▶ [What is needed]: Once the line containing "330x236 pixels." is reached, copy it and every line after it exactly, to the end of the material, without pictures.

▶ [Task input]:
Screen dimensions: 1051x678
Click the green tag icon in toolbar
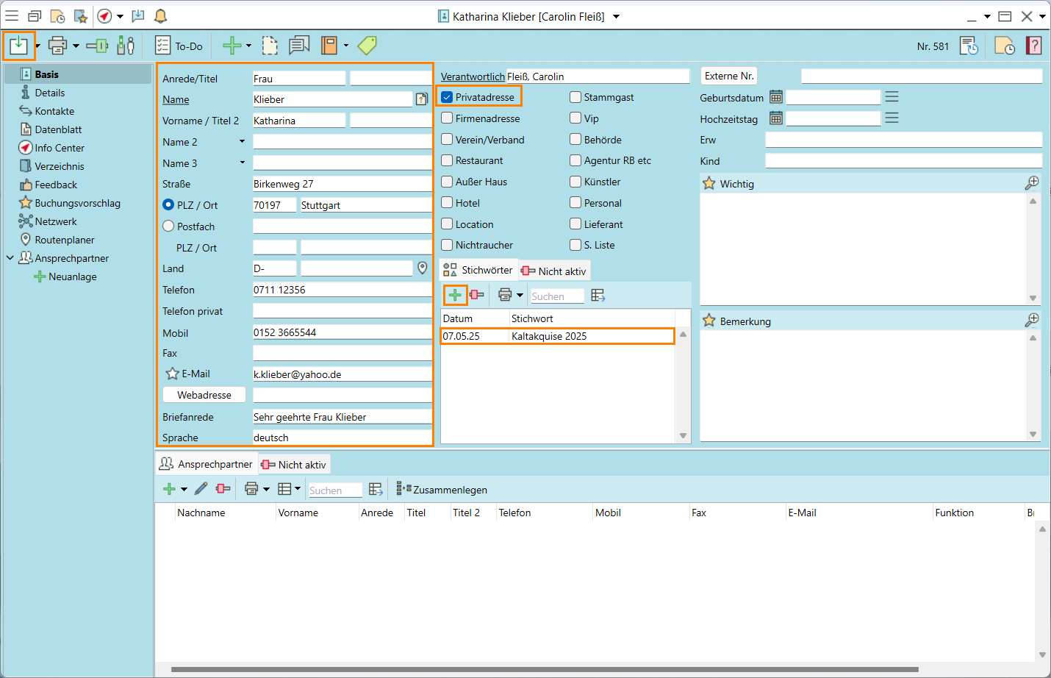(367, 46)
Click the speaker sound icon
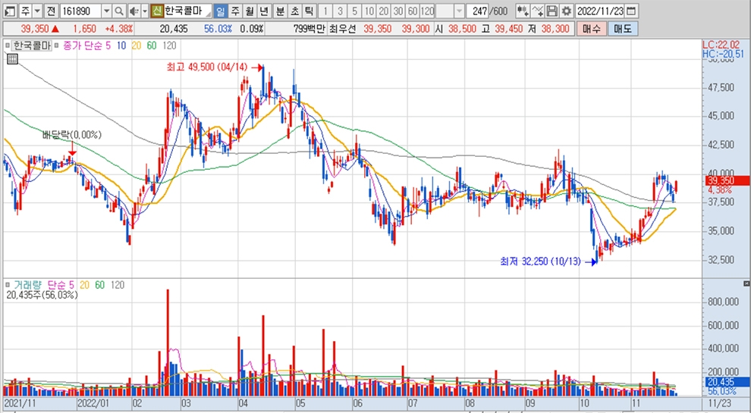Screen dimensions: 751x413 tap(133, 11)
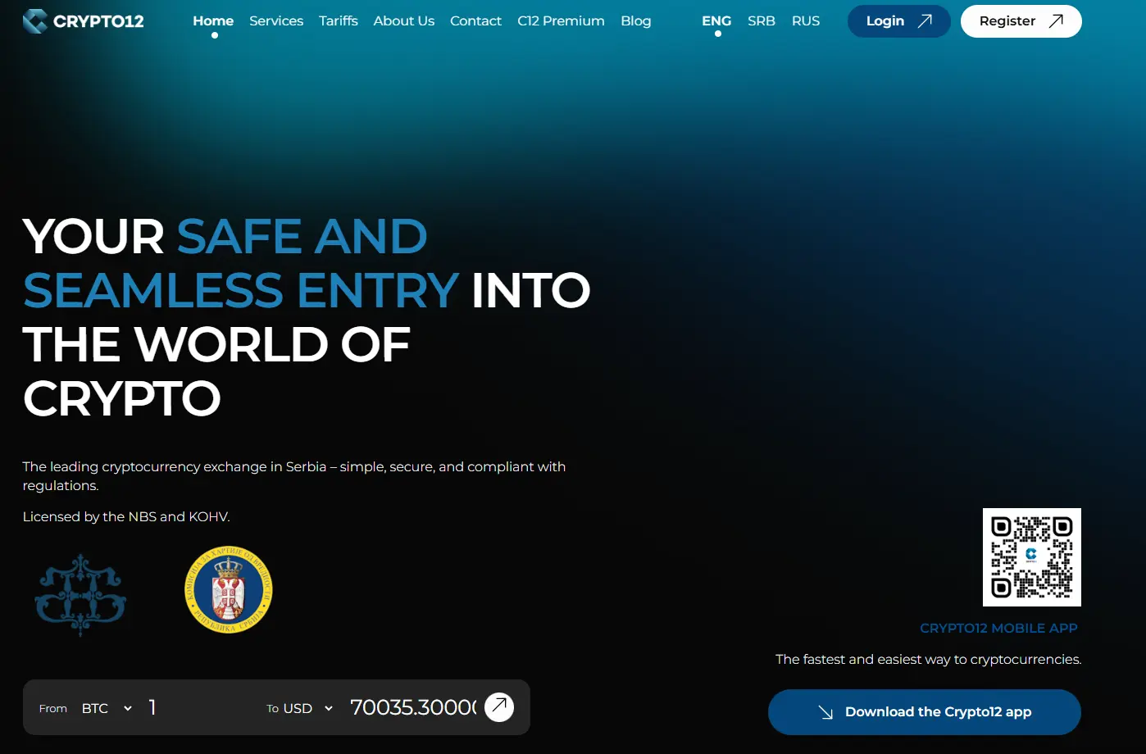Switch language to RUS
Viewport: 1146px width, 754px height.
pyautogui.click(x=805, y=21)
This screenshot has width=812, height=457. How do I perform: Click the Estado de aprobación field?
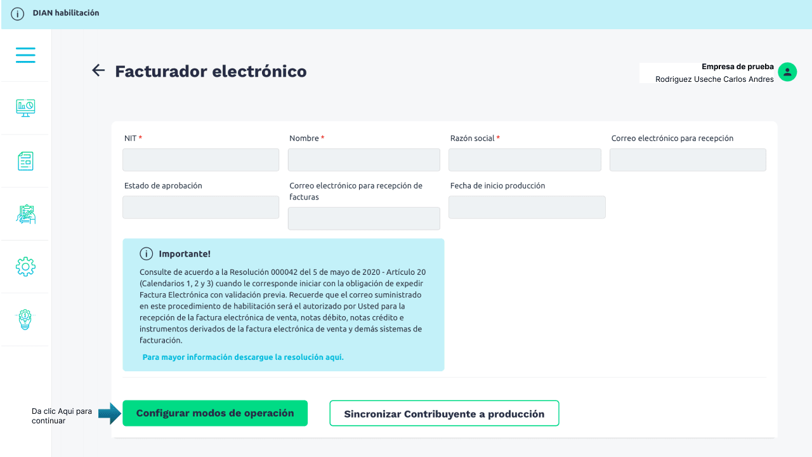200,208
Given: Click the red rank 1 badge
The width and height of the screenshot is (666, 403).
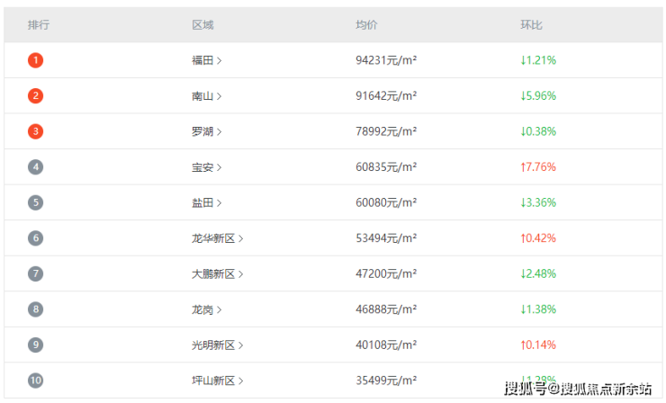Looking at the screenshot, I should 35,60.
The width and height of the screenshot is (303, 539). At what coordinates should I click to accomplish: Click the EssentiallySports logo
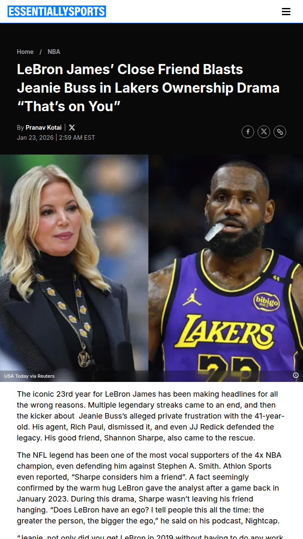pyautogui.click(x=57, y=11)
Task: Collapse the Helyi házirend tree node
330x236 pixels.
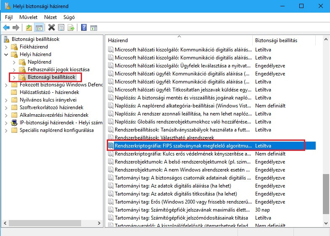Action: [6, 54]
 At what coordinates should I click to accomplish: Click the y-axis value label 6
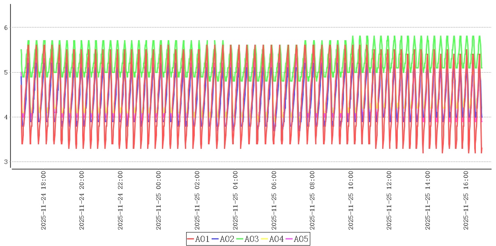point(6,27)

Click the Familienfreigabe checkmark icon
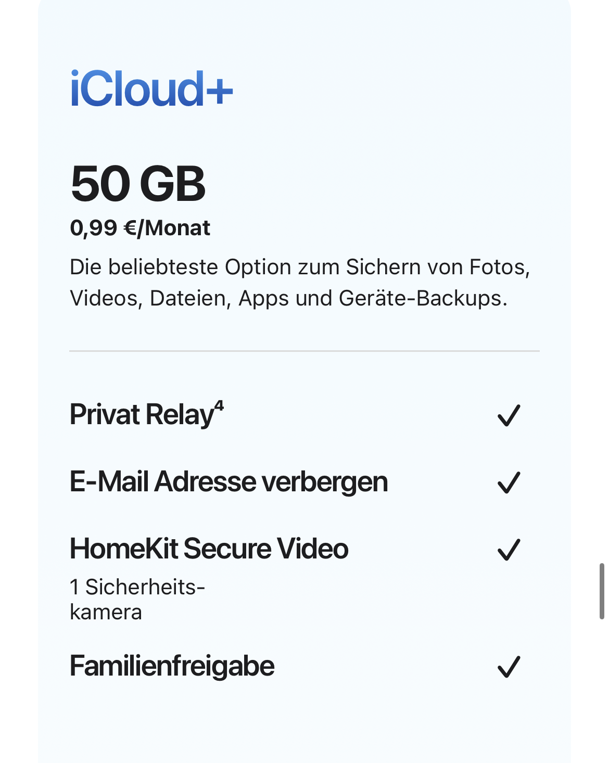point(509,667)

▶ [Task response]:
330x236 pixels.
Action: [6, 54]
 At what coordinates should I click to accomplish: Click the y-axis value label 6
point(6,27)

Click the Familienfreigabe checkmark icon
point(509,667)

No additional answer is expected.